EXERCISE AIM: Reproduce exactly the line with "You are a computer-use agent. The image" and all the lines beneath it, stopping only at the end of the material.

:: MATERIAL SUPPLIED ::

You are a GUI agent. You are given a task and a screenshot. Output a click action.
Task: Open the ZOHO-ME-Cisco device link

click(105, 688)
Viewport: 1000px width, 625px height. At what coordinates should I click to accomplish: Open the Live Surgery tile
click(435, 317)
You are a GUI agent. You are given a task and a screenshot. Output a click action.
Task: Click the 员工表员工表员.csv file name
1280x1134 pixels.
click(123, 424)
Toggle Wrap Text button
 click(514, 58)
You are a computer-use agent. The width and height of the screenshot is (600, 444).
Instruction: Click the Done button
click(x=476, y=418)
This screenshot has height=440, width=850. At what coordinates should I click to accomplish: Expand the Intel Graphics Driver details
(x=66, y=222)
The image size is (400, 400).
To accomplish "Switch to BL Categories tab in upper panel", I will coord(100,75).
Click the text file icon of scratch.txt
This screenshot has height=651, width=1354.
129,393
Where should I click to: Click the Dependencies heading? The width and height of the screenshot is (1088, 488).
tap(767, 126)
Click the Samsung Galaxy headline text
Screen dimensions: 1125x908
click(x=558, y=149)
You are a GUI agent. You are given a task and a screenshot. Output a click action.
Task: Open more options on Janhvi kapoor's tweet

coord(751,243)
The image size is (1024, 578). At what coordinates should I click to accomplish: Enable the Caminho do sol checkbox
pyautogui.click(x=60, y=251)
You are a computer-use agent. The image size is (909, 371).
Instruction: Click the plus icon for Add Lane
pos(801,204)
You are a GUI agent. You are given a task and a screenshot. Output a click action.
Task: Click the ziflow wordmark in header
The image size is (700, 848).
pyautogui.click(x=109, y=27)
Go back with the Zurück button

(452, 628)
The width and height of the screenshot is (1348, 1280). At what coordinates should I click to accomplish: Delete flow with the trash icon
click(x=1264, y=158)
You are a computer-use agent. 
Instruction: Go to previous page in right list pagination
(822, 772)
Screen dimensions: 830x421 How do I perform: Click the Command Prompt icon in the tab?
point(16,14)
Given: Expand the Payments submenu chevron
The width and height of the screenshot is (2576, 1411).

:::

RESPONSE BELOW:
You are a computer-use agent. The image size is (909, 371).
Instruction: Click the plus icon for Add Lane
pos(801,204)
You are a GUI agent. You are given a task and a screenshot. Output a click action.
Task: Click the ziflow wordmark in header
The image size is (700, 848).
pyautogui.click(x=109, y=27)
Go back with the Zurück button

(452, 628)
The width and height of the screenshot is (1348, 1280). At what coordinates should I click to accomplish: Delete flow with the trash icon
click(x=1264, y=158)
You are a computer-use agent. 
Instruction: Go to previous page in right list pagination
(822, 772)
Screen dimensions: 830x421 How do I perform: Click the Command Prompt icon in the tab?
point(16,14)
Given: Expand the Payments submenu chevron
The width and height of the screenshot is (2576, 1411).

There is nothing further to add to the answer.